I have been in contact with Brad Bowman. As soon as we are confident the Tubs are molded correctly and original Aurora Lock & Joiner track will fit, we are going to try one of his tracks designed for a Tub.

www.bradstracks.com

Marty


----------



## Marty (Oct 20, 1999)

Midyear!

Those are just teaser shots! Show us the whole thing!!

Marty


----------



## Midyear (Jul 7, 2000)

Ok Here goes.


----------



## Marty (Oct 20, 1999)

That is WAY KOOOOOL!


Did you repaint it? Or is that just a really good wax job on the gel coat?

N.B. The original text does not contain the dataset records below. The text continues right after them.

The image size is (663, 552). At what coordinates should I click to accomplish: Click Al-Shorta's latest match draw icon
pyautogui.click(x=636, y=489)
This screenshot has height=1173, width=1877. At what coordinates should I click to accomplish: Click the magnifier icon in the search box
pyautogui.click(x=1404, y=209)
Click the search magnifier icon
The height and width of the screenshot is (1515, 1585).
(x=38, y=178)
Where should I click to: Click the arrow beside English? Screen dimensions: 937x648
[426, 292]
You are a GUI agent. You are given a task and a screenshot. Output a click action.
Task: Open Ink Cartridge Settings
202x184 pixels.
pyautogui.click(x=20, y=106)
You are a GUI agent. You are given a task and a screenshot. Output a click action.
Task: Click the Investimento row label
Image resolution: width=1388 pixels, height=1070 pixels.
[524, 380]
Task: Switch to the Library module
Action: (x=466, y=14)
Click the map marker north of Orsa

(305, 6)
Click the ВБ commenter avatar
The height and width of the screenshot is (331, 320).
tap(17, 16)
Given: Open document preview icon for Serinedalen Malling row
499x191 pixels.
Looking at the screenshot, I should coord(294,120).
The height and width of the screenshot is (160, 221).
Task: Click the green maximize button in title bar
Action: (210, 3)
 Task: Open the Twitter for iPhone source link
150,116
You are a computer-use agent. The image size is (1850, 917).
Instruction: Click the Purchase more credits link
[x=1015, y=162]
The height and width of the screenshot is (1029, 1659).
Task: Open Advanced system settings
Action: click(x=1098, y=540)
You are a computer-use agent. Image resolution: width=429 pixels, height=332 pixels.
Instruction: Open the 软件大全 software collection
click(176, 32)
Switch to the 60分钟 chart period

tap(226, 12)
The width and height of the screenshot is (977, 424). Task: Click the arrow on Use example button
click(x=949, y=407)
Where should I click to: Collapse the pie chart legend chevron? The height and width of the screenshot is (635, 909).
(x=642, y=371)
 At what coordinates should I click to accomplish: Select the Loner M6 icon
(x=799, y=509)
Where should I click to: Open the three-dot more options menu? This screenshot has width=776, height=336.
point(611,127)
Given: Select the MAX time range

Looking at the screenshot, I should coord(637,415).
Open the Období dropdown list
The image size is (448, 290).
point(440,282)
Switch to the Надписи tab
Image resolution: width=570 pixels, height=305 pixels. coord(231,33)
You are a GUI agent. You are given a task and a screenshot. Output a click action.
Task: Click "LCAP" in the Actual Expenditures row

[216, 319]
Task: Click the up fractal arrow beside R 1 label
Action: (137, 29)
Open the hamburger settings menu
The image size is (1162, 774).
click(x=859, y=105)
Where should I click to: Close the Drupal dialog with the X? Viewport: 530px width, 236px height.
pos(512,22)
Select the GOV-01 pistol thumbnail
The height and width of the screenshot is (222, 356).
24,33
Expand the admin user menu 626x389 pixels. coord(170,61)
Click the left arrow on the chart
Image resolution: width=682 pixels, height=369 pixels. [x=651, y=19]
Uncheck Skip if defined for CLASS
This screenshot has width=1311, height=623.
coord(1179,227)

What track are you going to put in it?

Marty


----------



## Midyear (Jul 7, 2000)

Thanks Marty...

It's a repaint. 2001 Volkswagen Yellow
I want to lay lock & joiner but I need alot more 12" & 15" turns. I have some of the turns and all the straights but...
It looks like Tomy, I have it all and ready to go.
I can't wait.


----------



## MCD4x4 (Dec 28, 2004)

E-mail this guy, He will have what you need. [email protected]


MCD4x4


----------



## Marty (Oct 20, 1999)

Midyear said:


> Thanks Marty...
> 
> but I need alot more 12" & 15" turns.


Maybe thats what we should start reproducing! 

Marty


----------



## MCD4x4 (Dec 28, 2004)

Along with the MM single lane stuff.


----------



## Midyear (Jul 7, 2000)

Brooklyn in Da house...

Thanks MCD4X4


----------



## MCD4x4 (Dec 28, 2004)

Yeah, tell him I gave you his address. He has more MM track than anyone I know about. He's got tons of it. No kidding!


----------